Text extract:
Open hoodmane opened 1 month ago
Indeed we need some more robust test for micropip.freeze, especially its compatibility with pyodide-lock (https://github.com/pyodide/micropip/issues/88).
By the way, is it possible to install fastapi in Pyodide, without skipping some packages? When I try to install it in the browser, I get: Can't find a pure Python 3 wheel for 'ujson!=4.0.2,!=4.1.0,!=4.2.0,!=4.3.0,!=5.0.0,!=5.1.0,>=4.0.1'.
Are you on latest? It works in pip.
@jaraco this might be a good first issue.
I'm getting started with this issue. Attempting to follow the repro instructions, I first don't want to run pip install pyodide-build
, because that implies installing to a system Python or another virtualenv. So instead, I've found I can install using pipx
but I need to supply the --include-deps
in order to get the pyodide
command (and not just the pyodide-build
command).
Next, I tried to create the virtualenv, but it fails:
draft @ pyodide venv .venv
xbuild environment already exists, skipping download
Installing xbuild environment
Creating Pyodide virtualenv at .venv
Expected host Python version to be 3.11 but got version 3.12
draft @ _.rtn
1
It wasn't obvious to me at first the command had failed. The message
Expected host Python version to be 3.11 but got version 3.12
looks more like a warning or informational message than an error. This does remind me that I need to work on my shell prompt to show when the last command was a failure.

Dataset extract:
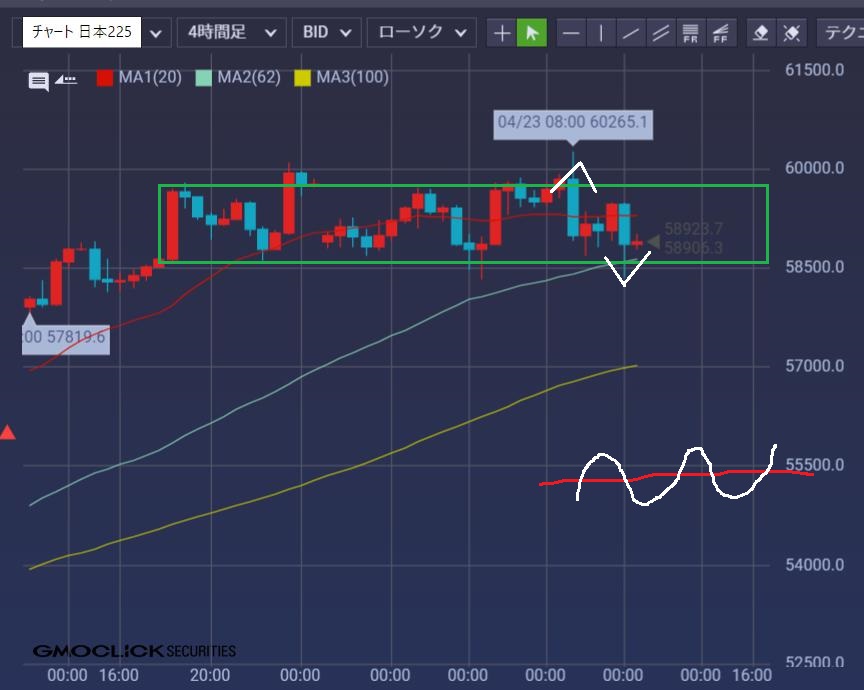864x690 pixels.
Task: Select the crosshair cursor tool
Action: tap(503, 33)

Problem to solve:
Retype the stretch of the Pyodide issue thread from "Open hoodmane opened" through "good first issue." without changing a word.

Response:
Open hoodmane opened 1 month ago
Indeed we need some more robust test for micropip.freeze, especially its compatibility with pyodide-lock (https://github.com/pyodide/micropip/issues/88).
By the way, is it possible to install fastapi in Pyodide, without skipping some packages? When I try to install it in the browser, I get: Can't find a pure Python 3 wheel for 'ujson!=4.0.2,!=4.1.0,!=4.2.0,!=4.3.0,!=5.0.0,!=5.1.0,>=4.0.1'.
Are you on latest? It works in pip.
@jaraco this might be a good first issue.